Le gouvernement de Hongrie a réagi. « Dans une telle situation, les dirigeants mondiaux s’expriment de manière responsable », a déclaré à la presse Gergely Gulyas, chef de cabinet du Premier ministre Viktor Orbán. « Le président ukrainien, en accusant immédiatement les Russes, a eu tort, c’est un mauvais exemple », a-t-il ajouté.

« Nous avons pleinement confiance dans l’enquête menée par le gouvernement polonais sur l’explosion survenue près de la frontière avec l’Ukraine et nous saluons le professionnalisme et la rigueur avec laquelle elle est conduite », estime pour sa part Adrienne Watson, porte-parole du conseil américain de sécurité nationale.

« Cela étant dit, quelles que soient les conclusions définitives, il est clair que la Russie est, au bout du compte, responsable de cet événement tragique », aux yeux de la responsable américaine, en raison de ses frappes contre les infrastructures civiles ukrainiennes. « L’Ukraine avait, et a, le droit de se défendre », précise-t-elle.

Après les réunions du conseil de sécurité polonais et du conseil de défense hongrois, et après les appels des pays baltes à une action rapide de l’Otan contre la Russie, l’heure est donc à la désescalade. Et rarement, depuis le début de la guerre en février, la position du président ukrainien n’a semblé aussi éloignée de celle de ses alliés.

Pour certains observateurs, les autorités ukrainiennes pourraient même perdre une part de leur crédibilité, avec cette communication agressive, même si pour l’heure, les plus proches soutiens de l’Ukraine n’ont fait part d’un quelconque agacement, rappelant, comme on l’a vu, le droit de ce pays à se défendre face à l’agression russe.

►À lire aussi : Ukraine : des millions de foyers privés d’électricité après des frappes russes

 

Entre les États-Unis et Volodymyr Zelensky, quelques nuances

Le président ukrainien a donc pris le contrepied de ses partenaires occidentaux, et notamment américains, ce mercredi. Et ce n’est pas la première fois que des divergences apparaissent, fait remarquer notre correspondant à Washington, Guillaume Naudin.

Si le ministre américain de la Défense, Lloyd Austin, ne se gêne pas pour contredire M. Zelensky, en assurant que  « nos informations confirment qu’il s’agit très probablement d’un missile de la défense antiaérienne ukrainienne », les États-Unis continuent à assurer qu’ils fourniront à l’Ukraine les moyens militaires dont elle a besoin, aussi longtemps qu’il le faudra, et ils affirment que c’est à l’Ukraine de choisir d’entamer des négociations avec Moscou.

Pour autant, la solution politique est de plus en plus souvent évoquée à Washington.

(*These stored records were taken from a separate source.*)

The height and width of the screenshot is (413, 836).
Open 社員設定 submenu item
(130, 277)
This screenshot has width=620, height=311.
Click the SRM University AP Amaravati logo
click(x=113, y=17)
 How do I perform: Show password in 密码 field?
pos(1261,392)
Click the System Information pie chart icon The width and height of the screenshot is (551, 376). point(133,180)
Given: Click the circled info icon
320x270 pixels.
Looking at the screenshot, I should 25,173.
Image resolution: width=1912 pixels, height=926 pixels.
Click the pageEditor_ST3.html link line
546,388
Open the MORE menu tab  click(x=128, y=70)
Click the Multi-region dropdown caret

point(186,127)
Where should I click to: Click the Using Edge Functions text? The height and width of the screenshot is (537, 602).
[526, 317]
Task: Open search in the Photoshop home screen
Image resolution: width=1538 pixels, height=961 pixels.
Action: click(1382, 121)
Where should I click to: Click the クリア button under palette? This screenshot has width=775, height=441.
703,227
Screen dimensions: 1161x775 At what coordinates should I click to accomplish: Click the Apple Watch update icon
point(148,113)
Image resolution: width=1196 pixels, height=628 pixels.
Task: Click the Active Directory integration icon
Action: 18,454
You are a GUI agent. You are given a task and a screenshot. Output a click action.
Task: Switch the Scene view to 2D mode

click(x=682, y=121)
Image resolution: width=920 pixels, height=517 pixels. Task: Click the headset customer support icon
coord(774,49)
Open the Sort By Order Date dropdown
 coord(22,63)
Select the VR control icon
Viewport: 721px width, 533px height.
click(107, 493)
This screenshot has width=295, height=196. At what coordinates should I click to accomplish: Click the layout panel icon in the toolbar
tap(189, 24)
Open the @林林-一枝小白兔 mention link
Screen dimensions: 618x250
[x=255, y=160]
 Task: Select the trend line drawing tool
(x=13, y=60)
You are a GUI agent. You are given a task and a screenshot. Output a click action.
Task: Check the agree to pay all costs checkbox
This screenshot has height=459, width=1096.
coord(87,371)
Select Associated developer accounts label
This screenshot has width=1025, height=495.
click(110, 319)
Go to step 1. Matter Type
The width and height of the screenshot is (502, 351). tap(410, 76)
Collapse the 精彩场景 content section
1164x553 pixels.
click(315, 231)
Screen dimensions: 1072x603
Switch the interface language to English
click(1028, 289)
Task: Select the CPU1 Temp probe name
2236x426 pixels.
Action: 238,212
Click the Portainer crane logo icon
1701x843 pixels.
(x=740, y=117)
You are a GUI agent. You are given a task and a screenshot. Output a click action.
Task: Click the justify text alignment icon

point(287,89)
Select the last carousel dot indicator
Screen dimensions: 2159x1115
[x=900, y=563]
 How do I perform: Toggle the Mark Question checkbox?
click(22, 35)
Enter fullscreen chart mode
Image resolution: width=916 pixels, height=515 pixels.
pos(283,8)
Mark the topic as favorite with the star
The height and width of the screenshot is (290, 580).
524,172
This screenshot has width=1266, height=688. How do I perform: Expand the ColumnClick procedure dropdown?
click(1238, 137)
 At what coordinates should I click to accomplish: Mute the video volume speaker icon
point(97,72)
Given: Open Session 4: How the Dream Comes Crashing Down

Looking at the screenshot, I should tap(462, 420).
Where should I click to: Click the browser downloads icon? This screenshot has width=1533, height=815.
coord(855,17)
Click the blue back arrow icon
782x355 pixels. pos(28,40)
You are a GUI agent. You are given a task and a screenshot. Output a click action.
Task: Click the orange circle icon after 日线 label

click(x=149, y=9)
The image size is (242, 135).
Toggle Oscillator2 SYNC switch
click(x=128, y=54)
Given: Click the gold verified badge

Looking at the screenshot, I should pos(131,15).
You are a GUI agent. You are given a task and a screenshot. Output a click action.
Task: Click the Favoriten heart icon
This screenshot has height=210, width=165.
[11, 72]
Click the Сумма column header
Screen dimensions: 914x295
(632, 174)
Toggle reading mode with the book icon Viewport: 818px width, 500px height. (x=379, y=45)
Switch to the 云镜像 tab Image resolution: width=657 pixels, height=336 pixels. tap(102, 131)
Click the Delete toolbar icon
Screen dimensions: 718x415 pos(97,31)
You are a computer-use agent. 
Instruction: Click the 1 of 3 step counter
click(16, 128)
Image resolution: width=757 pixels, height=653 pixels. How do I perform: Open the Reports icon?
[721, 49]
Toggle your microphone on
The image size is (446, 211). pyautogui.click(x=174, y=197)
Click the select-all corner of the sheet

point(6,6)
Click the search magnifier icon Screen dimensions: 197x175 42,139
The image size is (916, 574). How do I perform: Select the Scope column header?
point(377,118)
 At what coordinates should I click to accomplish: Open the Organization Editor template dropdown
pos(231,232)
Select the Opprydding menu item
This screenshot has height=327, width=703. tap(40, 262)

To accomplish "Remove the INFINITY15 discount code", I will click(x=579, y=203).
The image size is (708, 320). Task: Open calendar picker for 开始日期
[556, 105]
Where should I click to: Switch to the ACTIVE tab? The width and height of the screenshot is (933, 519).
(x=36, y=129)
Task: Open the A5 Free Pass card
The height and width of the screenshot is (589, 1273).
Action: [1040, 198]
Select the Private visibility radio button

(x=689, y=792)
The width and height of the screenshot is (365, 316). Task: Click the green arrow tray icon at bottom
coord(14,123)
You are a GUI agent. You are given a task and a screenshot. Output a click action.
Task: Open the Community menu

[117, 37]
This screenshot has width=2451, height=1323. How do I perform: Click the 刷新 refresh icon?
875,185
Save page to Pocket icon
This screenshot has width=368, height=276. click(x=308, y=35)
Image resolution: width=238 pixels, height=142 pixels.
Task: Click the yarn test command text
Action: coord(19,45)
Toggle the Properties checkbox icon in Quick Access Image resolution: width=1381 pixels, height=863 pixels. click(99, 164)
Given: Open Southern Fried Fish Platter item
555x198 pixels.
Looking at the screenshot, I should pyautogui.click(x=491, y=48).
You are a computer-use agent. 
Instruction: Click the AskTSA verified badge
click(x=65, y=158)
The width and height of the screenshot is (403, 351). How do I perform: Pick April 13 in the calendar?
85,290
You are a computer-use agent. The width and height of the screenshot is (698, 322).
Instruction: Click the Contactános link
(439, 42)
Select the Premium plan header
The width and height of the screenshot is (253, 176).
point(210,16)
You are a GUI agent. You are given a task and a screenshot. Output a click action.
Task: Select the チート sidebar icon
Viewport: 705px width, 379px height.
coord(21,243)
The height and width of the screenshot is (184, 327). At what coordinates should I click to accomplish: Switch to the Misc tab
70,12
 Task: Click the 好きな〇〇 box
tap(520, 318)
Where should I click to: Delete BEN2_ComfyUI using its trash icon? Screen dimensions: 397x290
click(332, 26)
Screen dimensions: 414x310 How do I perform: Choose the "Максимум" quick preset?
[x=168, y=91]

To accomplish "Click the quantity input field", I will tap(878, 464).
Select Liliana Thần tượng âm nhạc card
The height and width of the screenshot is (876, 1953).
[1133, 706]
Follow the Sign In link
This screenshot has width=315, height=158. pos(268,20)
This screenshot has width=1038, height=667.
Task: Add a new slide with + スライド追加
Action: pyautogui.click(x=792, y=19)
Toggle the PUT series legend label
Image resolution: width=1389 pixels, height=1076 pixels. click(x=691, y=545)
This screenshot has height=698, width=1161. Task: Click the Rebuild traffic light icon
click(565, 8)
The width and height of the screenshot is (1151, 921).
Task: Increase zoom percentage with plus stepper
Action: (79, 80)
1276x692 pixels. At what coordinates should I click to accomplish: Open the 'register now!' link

Le chef d’état-major des armées, le général Mark Milley, l’a fait plusieurs fois en quelques jours, parlant d’une fenêtre d’opportunité pour des discussions après le retrait russe de Kherson. Et il a recommencé ce mercredi.

« Le président Biden et le président Zelensky lui-même ont dit qu’au bout du compte, il y aura une solution politique. Donc, s’il y a un ralentissement dans les combats du point de vue tactique, si cela arrive, cela pourrait devenir une fenêtre, ou pas, pour une solution ou au moins le début de discussions pour initier une solution politique. C’est tout ce que je disais », a-t-il déclaré.

Il y a quelques jours, selon des informations de presse, l’administration Biden avait déjà laissé entendre à l’Ukraine que pour aider à la cohésion du soutien occidental, il ne serait pas inutile que Kiev se montre davantage ouvert à la négociation avec la Russie.